Exercise input Start Marker

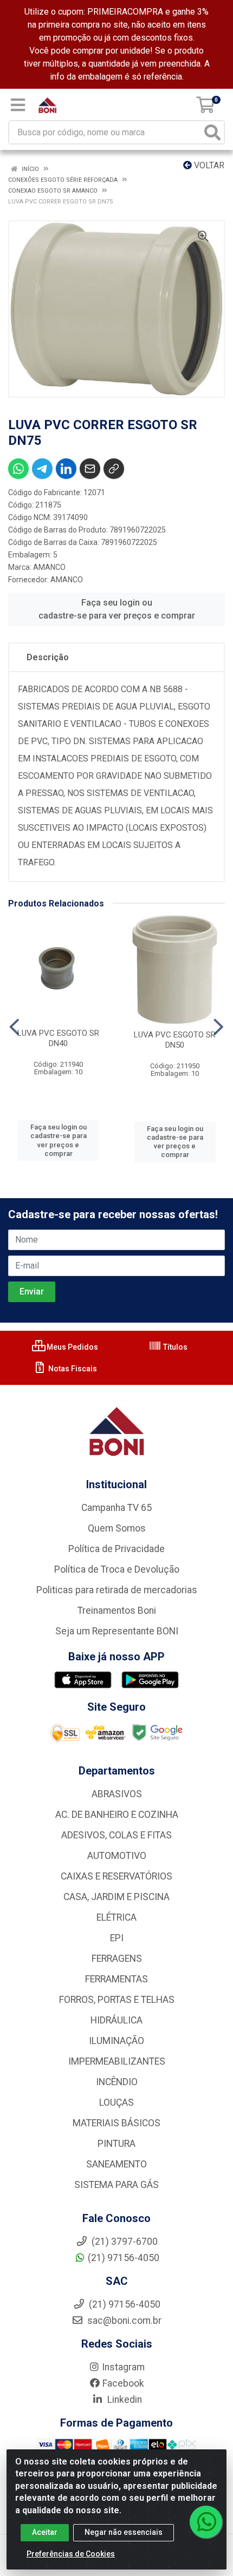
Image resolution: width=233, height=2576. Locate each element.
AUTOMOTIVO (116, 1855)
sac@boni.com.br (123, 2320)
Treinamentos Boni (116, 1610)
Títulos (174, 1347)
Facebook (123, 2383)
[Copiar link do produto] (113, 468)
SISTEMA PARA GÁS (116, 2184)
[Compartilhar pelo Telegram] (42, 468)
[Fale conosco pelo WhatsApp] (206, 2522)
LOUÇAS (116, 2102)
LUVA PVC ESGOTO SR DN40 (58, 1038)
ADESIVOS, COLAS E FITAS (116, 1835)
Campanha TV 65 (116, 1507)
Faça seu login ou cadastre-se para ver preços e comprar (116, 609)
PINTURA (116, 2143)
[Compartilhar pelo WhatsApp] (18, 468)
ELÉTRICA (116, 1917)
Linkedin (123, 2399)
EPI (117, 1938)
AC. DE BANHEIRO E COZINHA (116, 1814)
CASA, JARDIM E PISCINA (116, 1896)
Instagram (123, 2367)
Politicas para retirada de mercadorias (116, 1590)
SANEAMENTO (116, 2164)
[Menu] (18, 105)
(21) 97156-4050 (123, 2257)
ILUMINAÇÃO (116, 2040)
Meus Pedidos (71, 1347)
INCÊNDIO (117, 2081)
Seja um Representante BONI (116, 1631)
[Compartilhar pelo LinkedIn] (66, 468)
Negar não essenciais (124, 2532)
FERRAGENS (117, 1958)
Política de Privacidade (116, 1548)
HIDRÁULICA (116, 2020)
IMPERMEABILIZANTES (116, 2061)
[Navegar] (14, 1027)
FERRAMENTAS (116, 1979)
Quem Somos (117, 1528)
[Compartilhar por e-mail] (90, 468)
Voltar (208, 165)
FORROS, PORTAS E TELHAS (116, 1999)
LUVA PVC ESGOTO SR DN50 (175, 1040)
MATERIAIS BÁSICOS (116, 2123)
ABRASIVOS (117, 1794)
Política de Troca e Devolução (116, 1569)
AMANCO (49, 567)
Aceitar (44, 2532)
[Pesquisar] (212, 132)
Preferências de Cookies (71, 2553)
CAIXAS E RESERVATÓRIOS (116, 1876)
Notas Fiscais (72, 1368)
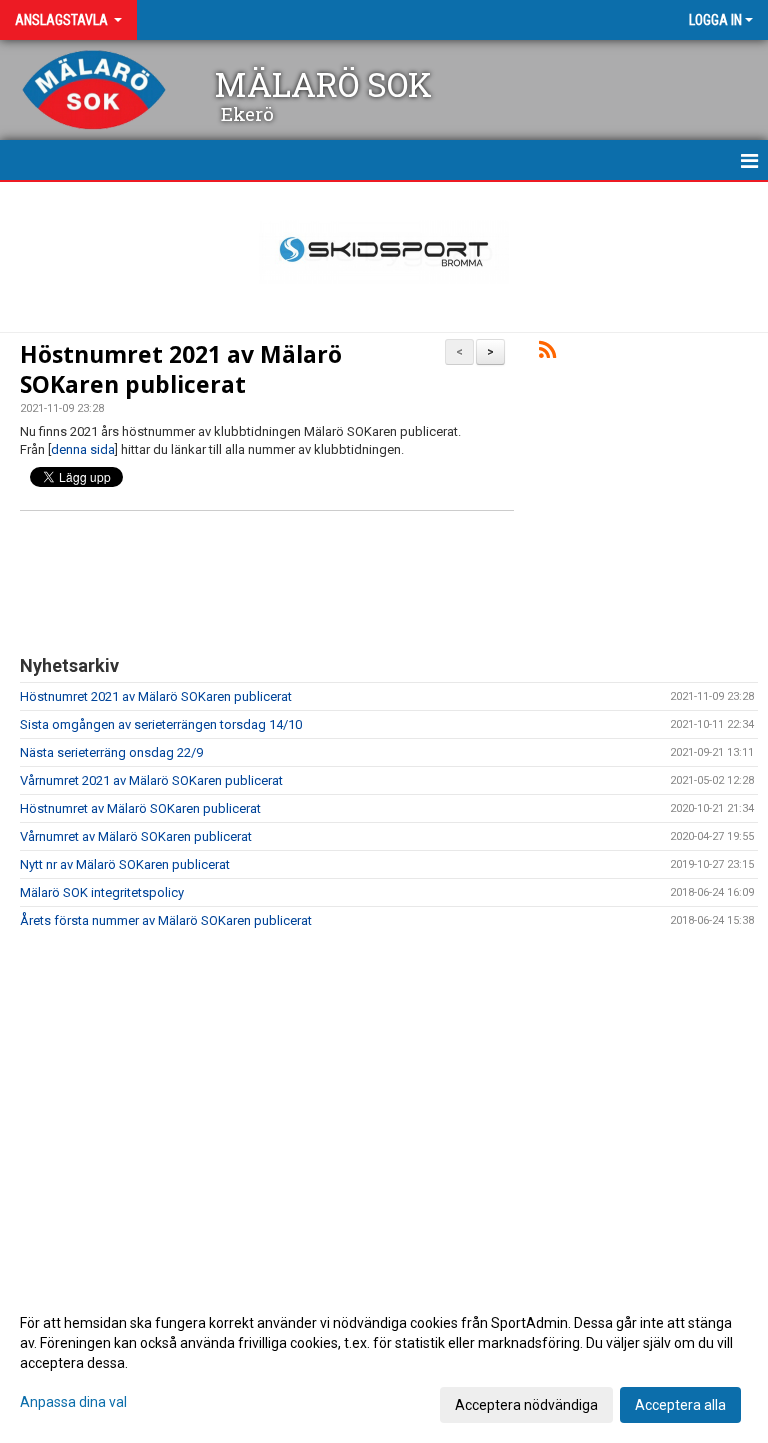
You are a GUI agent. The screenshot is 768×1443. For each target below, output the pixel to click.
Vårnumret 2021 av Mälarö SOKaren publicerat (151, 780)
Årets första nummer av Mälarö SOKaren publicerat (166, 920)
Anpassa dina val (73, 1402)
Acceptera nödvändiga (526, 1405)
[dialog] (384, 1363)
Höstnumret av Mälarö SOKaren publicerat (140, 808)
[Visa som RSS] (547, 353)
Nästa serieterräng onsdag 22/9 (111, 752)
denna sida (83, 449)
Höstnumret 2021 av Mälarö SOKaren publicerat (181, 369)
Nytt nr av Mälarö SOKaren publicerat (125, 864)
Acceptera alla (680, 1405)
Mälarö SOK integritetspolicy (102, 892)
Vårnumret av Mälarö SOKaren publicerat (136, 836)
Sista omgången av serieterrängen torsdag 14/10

Exercise input End Marker

Work instructions:
Go through the records. Copy each line where "Vårnumret" appears.

Completed exercise:
Vårnumret 2021 av Mälarö SOKaren publicerat (151, 780)
Vårnumret av Mälarö SOKaren publicerat (136, 836)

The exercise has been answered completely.